*Task to complete*. Output the part of the forum thread about a difficult sister word for word, starting with "Well, I think" and going on through "it, we’re here.".

Oh, yeah, the “just kidding” defense. We all know, of course, that it’s not “just kidding” but trying to make something of it after that just makes you seem petty.
OTOH, you could say something like this: “Just kidding? Repeatedly insulting me and my husband and worse, a child is a joke to you? Until you grow up, I’ll thank you to stay away from me and my family - I especially don’t want any trace of your infantile behavior to rub off on my child.”
Or you could just cut loose on her and when (not if) she takes offense, say, “just kidding.”
Of course, I am an asshole, so take this advice with a bag of salt.
I think you ought to print this off and let her read it … if she can.
Don’t hog all the salt, you asshole!
That’s not a bad idea, as long as any identifying information about this board is removed, so the sister doesn’t know where this thread is. I’m sure that the OP will agree that the last thing she wants is for her toxic, bitter sister to join this board and, well, be all toxic here. (I’m thinking of the problems had with the recently-suspended vanilla, because she directed people to a thread where she ranted about them.)
Y’all know me better than that. The last thing I want to do is inflict my sister on the unsuspecting and undeserving.
I COULD be a bitch, but I don’t think it’s worth the effort. And, to be fair, I really only have to put up with her maybe four or five times a year. My biggest problem is I always expect her to behave “this time”, which is obviously not within her capabilities. I’m hoping that the next time we’re in the same room, I REMEMBER this and just stay off her radar. God knows there are enough people around generally that I should be able to put a cushion between us.
Thanks, to all of you, for being supportive. I know you all must realize you’re only getting my side of the story - so double thanks for taking me at my word, too.
Well, I think we all know people like this, so it’s not hard to believe you at face value. Hang in there…
I suspect she does it precisely becasue it does bother you. If you rise above it, you may find it intensifies until you can’t.
Now understand: She is being a bitch. You don’t have to put up with it. if you want help figuring out how to deal with it, we’re here.
Out of curiosity, how old is she? If she’s over 13 or so she should have grown out of that kind of behavior. Do her kid’s act like that, too?
Nothing to add, but sorry about the situation.
Every time she says something snarky just give her a big old bear hug and say “I love you, sis. What can I do to make you happy?”
Could work.
That’s good. But I’m sure LilWry is not unaware of the tension.
She sounds like a narcisstic passive-aggressive bitch to me, whose life is so miserable she has to stir the shit wherever she goes.
No, you don’t have to put up with this crap, especially if Dear Ol’ Mum is just as bad. There’s a reason I haven’t seen my mother in nearly 15 years. Just because they’re blood doesn’t mean they’re nice people. And life’s too short to put up with mean people.
It’s more than just not putting up with crap. It’s also about not letting yourself be a victim and setting that example for your daughter.
I forgot to explain that what made our Thanksgiving so amazing is that there’ve been years when our family was struggling, people weren’t talking, etc. It’s been painful. Sometimes when you face the shit it enables you to move on and you can have a new relationship.
Regardless of the outcome, laying it on the table and making demands is more honest than gritting your teeth and pretending. Personally I’m really opposed to that approach, at least with people you see frequently.
I am generally a quiet person I used to just take things like that. Now I give em a big cup of shut the fuck up. Maybe I’m getting cranky in my old age. I won’t any crap from any one especially in my own house. Hear that Mom?

*Records*.
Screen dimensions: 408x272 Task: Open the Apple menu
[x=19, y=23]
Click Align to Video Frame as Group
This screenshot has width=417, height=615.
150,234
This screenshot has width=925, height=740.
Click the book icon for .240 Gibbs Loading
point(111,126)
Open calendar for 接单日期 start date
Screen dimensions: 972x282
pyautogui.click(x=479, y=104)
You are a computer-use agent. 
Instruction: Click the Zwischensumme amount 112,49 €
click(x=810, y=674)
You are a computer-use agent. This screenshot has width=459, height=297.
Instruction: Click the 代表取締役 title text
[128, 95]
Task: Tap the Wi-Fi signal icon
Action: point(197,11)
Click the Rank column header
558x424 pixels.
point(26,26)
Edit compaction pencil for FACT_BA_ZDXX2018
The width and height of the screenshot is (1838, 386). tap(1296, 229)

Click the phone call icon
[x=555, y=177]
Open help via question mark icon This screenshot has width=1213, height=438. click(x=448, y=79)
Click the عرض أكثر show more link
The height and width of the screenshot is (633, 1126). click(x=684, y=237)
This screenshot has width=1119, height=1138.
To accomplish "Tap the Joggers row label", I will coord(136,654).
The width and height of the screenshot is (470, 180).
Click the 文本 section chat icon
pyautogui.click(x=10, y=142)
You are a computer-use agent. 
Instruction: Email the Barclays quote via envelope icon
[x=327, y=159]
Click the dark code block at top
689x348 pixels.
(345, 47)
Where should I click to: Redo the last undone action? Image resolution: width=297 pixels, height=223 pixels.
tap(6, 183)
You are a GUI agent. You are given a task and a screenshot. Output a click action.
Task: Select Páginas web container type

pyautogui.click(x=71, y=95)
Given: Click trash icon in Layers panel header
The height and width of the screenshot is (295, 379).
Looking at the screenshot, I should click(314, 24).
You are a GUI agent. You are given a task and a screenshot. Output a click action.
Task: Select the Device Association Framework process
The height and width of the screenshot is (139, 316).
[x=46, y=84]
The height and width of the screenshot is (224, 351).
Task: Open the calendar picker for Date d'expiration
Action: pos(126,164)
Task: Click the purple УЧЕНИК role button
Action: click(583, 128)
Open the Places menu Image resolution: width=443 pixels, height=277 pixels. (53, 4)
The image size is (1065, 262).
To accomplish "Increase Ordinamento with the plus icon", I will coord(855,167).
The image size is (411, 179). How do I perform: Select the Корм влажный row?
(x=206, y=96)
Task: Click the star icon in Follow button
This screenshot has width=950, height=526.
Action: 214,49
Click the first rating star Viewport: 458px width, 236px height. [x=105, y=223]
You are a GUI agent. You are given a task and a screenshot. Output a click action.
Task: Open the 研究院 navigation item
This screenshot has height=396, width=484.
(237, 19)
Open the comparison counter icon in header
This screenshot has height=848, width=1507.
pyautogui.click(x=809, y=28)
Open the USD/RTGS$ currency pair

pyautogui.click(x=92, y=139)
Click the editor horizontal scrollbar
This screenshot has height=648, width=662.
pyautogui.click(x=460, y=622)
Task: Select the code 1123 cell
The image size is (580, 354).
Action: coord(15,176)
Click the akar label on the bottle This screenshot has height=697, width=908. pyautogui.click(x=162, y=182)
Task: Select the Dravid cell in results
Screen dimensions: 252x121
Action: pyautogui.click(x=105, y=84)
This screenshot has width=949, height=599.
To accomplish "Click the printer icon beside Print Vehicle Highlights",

*Result below*.
Well, I think we all know people like this, so it’s not hard to believe you at face value. Hang in there…
I suspect she does it precisely becasue it does bother you. If you rise above it, you may find it intensifies until you can’t.
Now understand: She is being a bitch. You don’t have to put up with it. if you want help figuring out how to deal with it, we’re here.